With a heavy reduction in income, advisors needed a way to pay employees, to pay rent if they owned a storefront, and to stay in business in preparation for the industry’s recovery. The industry needed advisors and the PPP and SBA loan programs, along with some other government programs including an extension to unemployment benefits, would keep advisors afloat while they waited for the lights to come back on.
The program, for some advisors, has done just that, but for others—it hasn’t functioned as smoothly as they had hoped. Here is what travel advisors speaking to Travel Market Report last week had to say about their experiences with the programs:
‘Helped preserved my business’ but was vague on details
One Wisconsin-based agency owner told TMR that in late March, she applied for the Economic Injury Disaster Loan (EIDL) program through the SBA. The online form, she said, was under 10 questions and didn’t take long to complete. At the end, after the SBA asked for her bank account information, she received a confirmation number and that was it.
It wasn’t until about three weeks later that she heard back from the SBA, which told her that “due to unprecedented need, they were delayed and were reviewing my application.”
In the meantime she also applied for the PPP using a small community bank where she did not currently have a line of credit but had banked with for about seven years. Her bank’s PPP portal opened on April 3 at 9 pm and her application was submitted an hour later. After applying and talking to a banker at the bank, she didn’t hear back for ten days when she was finally told her loan was approved.
“I did a docu-sign the following day and my loan was funded about a day later. The loan paperwork was incredibly vague, and the bank did not have many clarifications about it,” she told TMR.
“The loan paperwork did not list what the payment would be should it not be forgiven, and it did not list the total interest. It was the third largest loan I have signed for in my life but had the least amount of information.”
She spent the next few days doing whatever she could to gain clarity on the loan, but still hasn’t gotten much else. After that, she discovered that she had received the full EIDL in her company bank account, another big loan made with “no documentation, no email, and no snail mail information on the money.”
Despite the vagueness, she said she is “so thankful for the loan and the grant.”
“I had to reduce my team’s hours and would need to have looked at a 75% layoff without the loans. I now have 60 days of funds to pay my team at their full salary as well as rent and utilities and to help preserve our capital.”
Some frustration
One North Carolina-based travel agency owner told TMR that she missed the first round of applications for the loans “because it closed before I even had time to figure it all out.

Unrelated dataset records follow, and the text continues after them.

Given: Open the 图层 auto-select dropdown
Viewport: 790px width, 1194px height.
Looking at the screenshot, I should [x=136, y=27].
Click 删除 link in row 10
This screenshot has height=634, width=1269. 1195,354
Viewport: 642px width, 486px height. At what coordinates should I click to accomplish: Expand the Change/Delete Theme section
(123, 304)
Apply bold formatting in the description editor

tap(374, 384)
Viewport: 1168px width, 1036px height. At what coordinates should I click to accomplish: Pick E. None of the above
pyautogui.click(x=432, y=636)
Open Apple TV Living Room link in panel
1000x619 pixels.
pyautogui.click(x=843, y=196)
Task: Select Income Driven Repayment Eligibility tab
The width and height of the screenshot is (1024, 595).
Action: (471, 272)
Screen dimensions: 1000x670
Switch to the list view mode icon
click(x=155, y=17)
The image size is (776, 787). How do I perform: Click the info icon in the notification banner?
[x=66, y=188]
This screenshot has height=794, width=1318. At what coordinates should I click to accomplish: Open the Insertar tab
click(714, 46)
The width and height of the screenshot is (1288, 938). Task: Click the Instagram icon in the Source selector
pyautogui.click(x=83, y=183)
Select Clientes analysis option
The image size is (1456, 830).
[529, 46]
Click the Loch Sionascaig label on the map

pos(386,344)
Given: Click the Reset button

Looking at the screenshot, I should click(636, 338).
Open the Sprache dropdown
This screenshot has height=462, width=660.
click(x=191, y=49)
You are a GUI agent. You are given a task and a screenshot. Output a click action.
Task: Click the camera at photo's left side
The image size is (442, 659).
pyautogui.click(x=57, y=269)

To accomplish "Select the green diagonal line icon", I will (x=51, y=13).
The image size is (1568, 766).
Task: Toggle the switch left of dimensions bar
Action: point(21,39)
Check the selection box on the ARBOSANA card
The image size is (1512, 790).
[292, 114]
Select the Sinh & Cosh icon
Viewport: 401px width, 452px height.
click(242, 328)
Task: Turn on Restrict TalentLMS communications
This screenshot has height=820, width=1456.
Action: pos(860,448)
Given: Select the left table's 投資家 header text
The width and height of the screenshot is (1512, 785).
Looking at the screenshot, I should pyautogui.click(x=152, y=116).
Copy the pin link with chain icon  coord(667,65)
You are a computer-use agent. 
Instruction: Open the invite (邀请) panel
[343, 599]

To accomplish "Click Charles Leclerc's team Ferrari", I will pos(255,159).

I was busy rebooking cancelled trips and didn’t have enough time to investigate it properly.”
At the time the programs opened up, she couldn’t get a hold of her local bank, which made her shy about applying for the loan before knowing all the details, and “then suddenly it was out of money so it didn’t matter.”
When the second round of applications opened up, she again contacted her bank but was told applications were again closed. After pushing back a bit “miraculously I got a phone call that they were accepting applications at my bank.”
“It took a few hours but I completed the form and sent it in. The bank officer I worked with sent it back a few times for minor corrections” including some missed signatures or some mistakes filling in the forms, but she was able to complete it by the end of the day of April 23.
As of the end of the day on April 28, she hadn’t heard anything back from her bank about the progress of her application or the loan status.
No such thing as a free lunch
One Minnesota-based travel agency owner said that the PPP loan she got allowed her to remain at full-staff (though she and her 18 employees are all remote at this point).
Again, when the initial CARES Act was passed, her and her team were “very busy trying to work with customers and vendors” but after that slowed down, they were able to assess the PPP program and apply, and have been granted, a loan.
Part of the program was predicting 2020 losses, which she said had been difficult. Ultimately, she was happy that she was able to keep her staff employed, though she warned that there are strings attached with the PPP that advisors need to be aware of.
“The PPP is a great inducement of cash at a very low cost. If we get some forgiven, which we aren’t banking on, we will be happy. We need to cut some fat, get lean, and use our muscle, but not get too skinny as this could result in not having a business!” she said.
“Our agents and their clients are our future. The advisors and the relationships they have with their customers is our future. To cut our advisors would be cutting future business.
“We are happy to have this to assist with cash flow to make it through these times, but there is no such thing as a free lunch,” she added.